** EXERCISE PROMPT **
Copy the listing from its first line through the line containing "(346, 524).", switching "location" to "position" and changing nothing else. Omit the pictures.

Pixel coordinate grounding data
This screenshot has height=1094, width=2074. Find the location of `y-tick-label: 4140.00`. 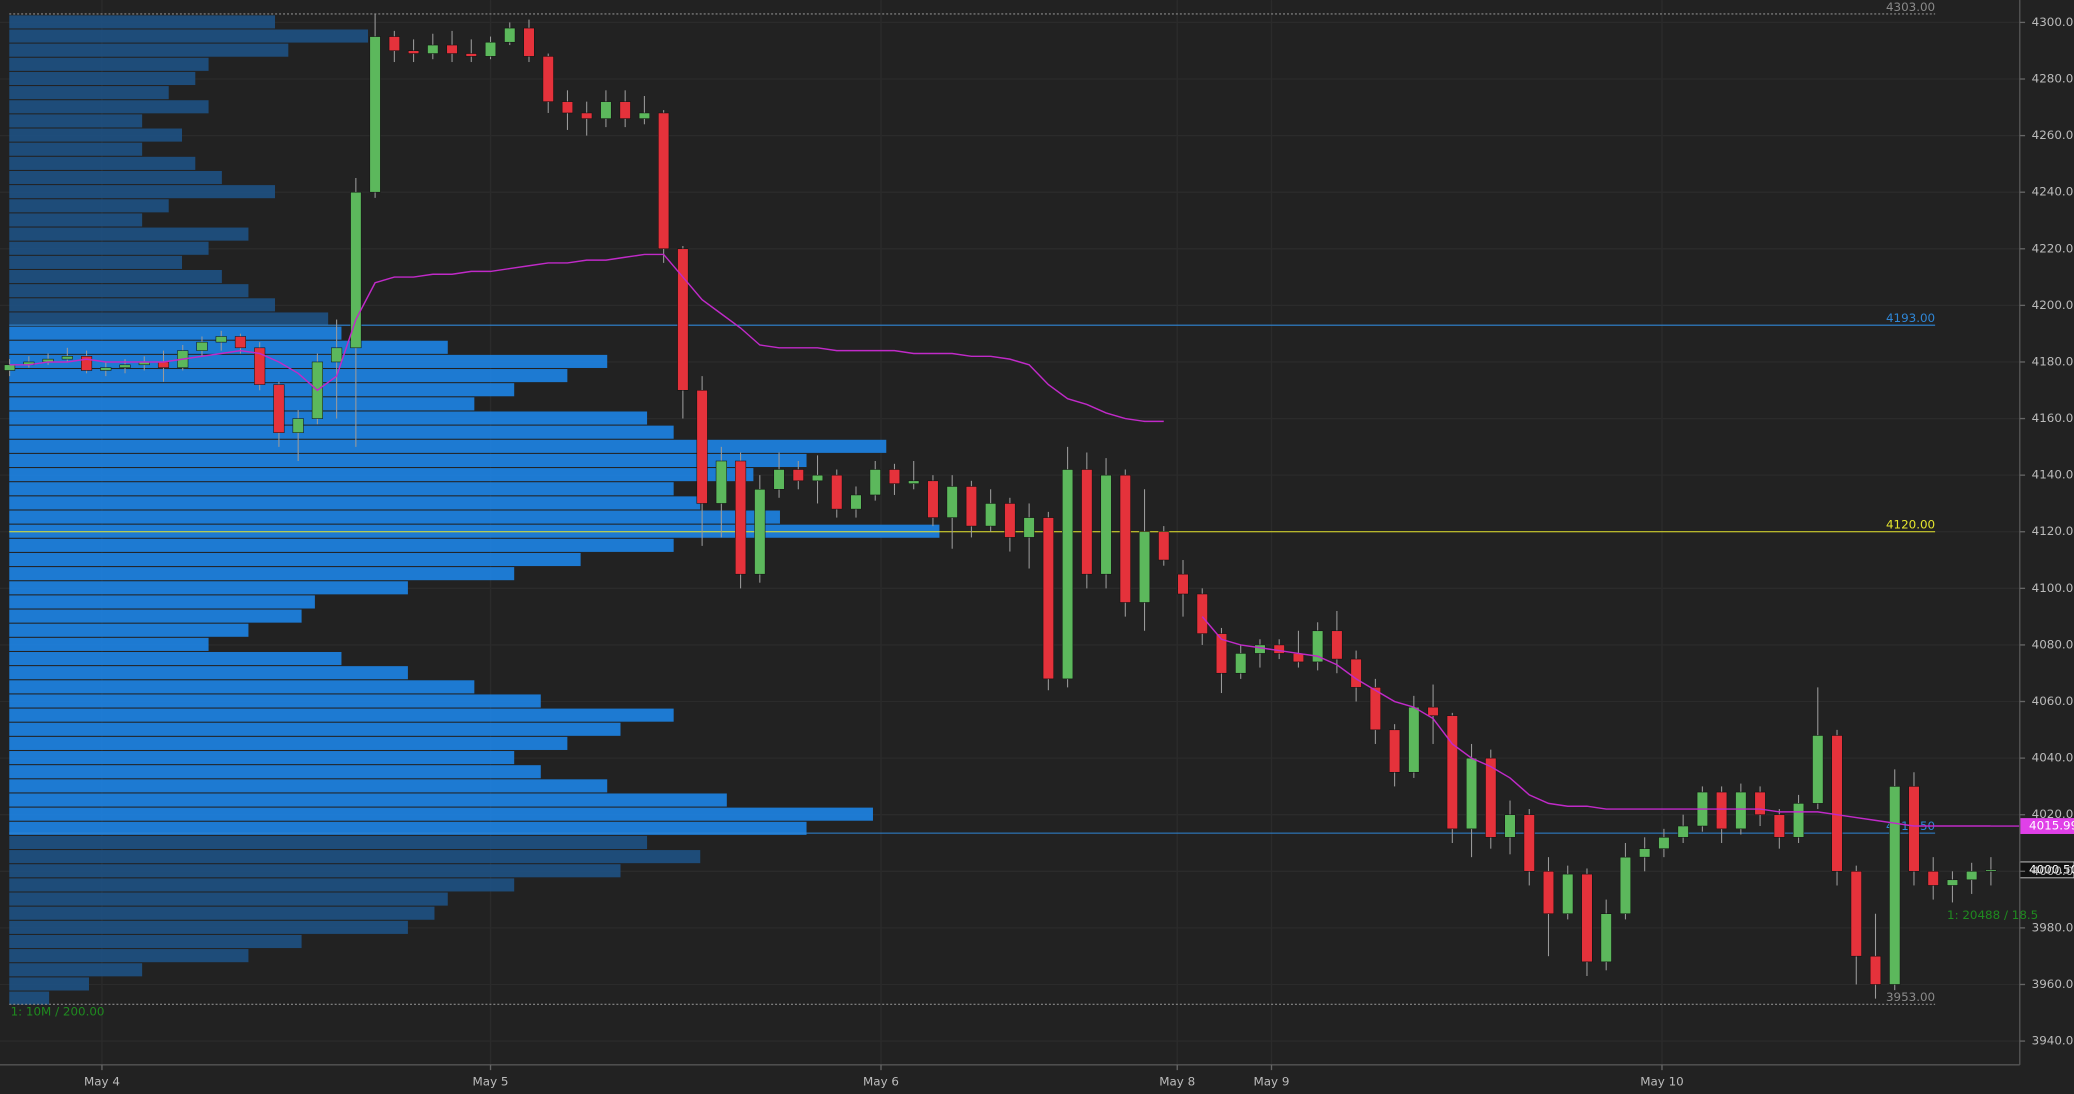

y-tick-label: 4140.00 is located at coordinates (2053, 475).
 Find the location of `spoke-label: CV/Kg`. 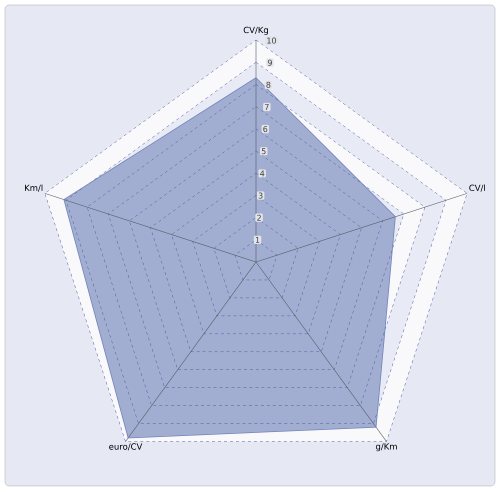

spoke-label: CV/Kg is located at coordinates (256, 30).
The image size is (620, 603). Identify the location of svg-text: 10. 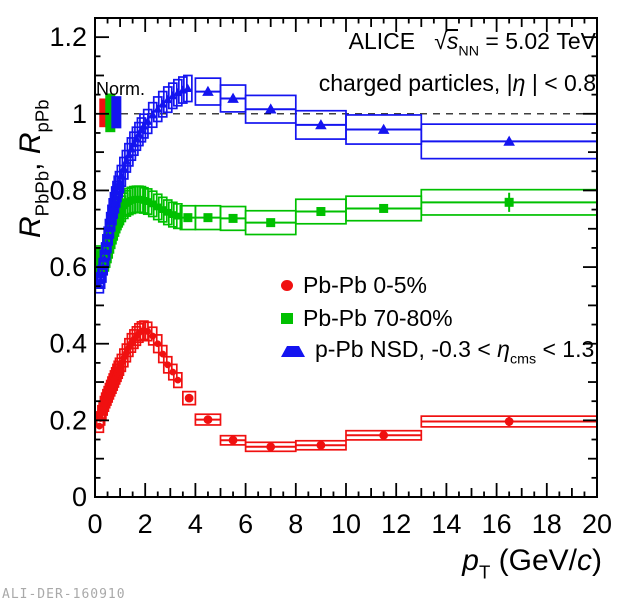
(346, 524).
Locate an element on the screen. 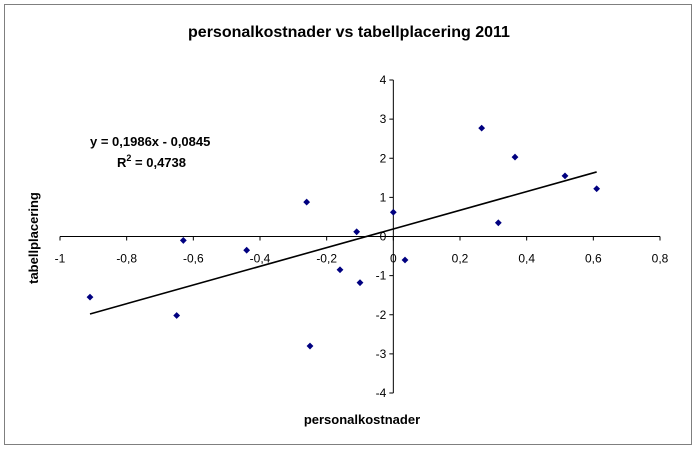 The image size is (698, 451). x-axis-label: personalkostnader is located at coordinates (362, 420).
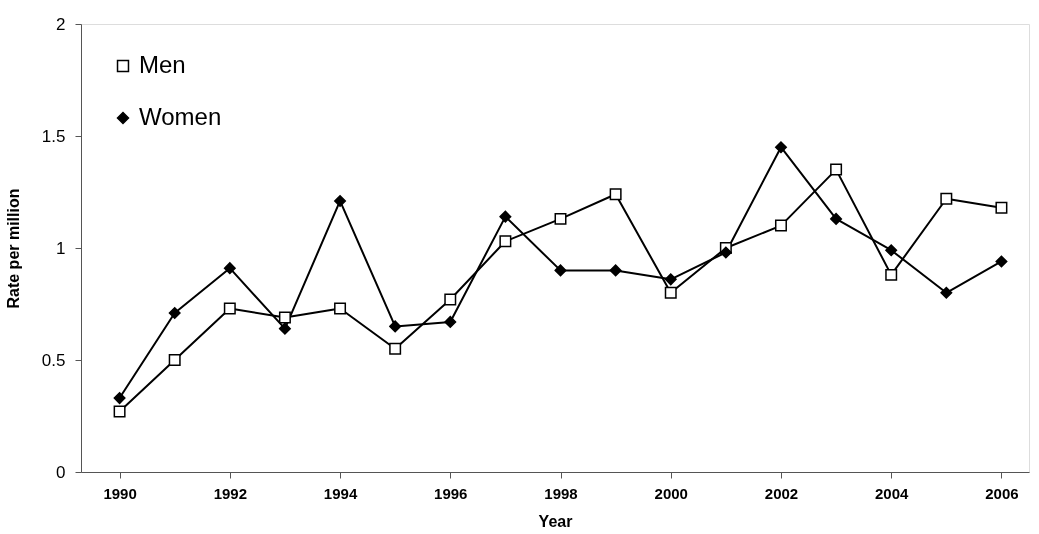  What do you see at coordinates (556, 521) in the screenshot?
I see `x-axis-title: Year` at bounding box center [556, 521].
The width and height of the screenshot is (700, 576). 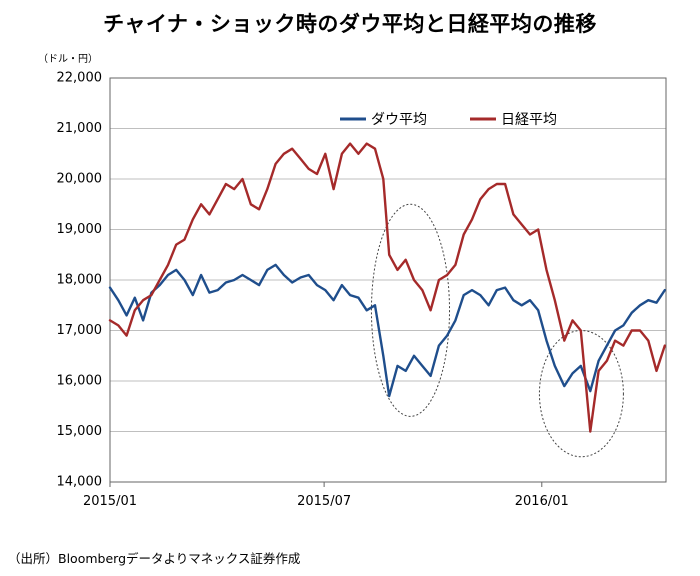 I want to click on x-tick-label: 2015/01, so click(x=110, y=502).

** ANSWER FOR THIS EXERCISE **
This screenshot has height=1094, width=2074. Find the position of `y-tick-label: 4140.00`. 

y-tick-label: 4140.00 is located at coordinates (2053, 475).
 Find the position of `spoke-label: CV/Kg`. 

spoke-label: CV/Kg is located at coordinates (256, 30).
The image size is (620, 603). Identify the position of svg-text: 10. 
(346, 524).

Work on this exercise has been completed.